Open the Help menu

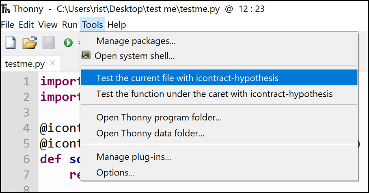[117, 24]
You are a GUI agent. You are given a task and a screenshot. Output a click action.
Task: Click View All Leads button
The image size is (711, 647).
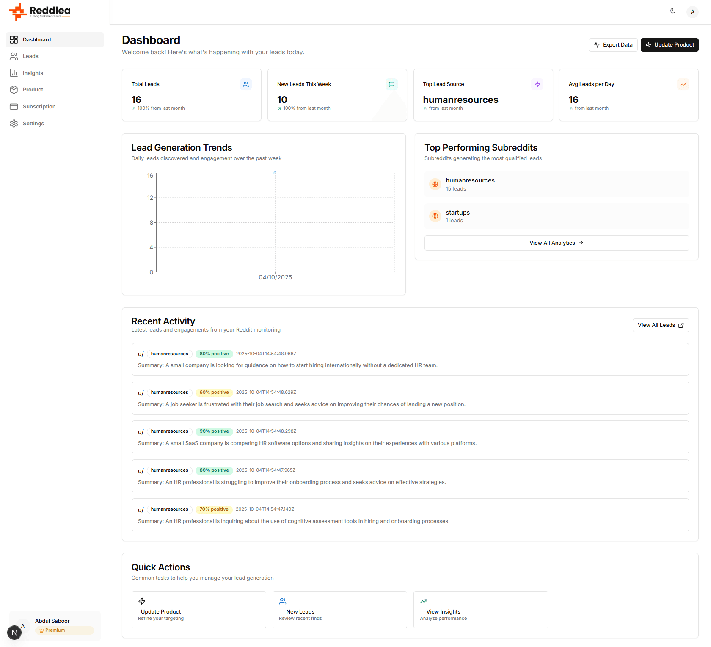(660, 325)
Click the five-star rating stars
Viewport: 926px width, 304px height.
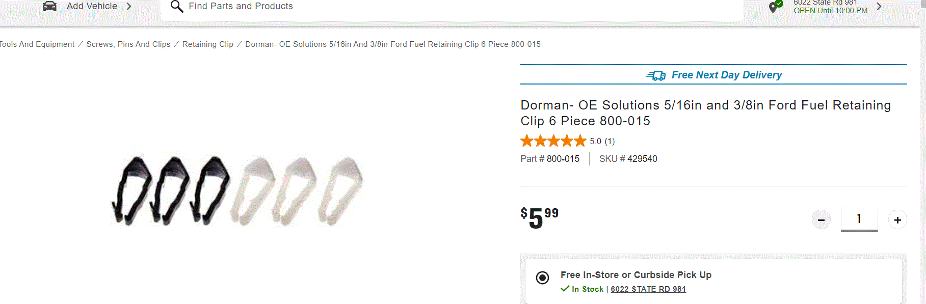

###

▶ _What is expected_:
Put every line of the entries above into a JSON list of strings, one string per line, skipping blank lines. Leave the pictures out.

▶ _Response to the task_:
[
  "Open the Help menu",
  "[117, 24]",
  "You are a GUI agent. You are given a task and a screenshot. Output a click action.",
  "Task: Click View All Leads button",
  "The image size is (711, 647).",
  "(660, 325)",
  "Click the five-star rating stars",
  "Viewport: 926px width, 304px height."
]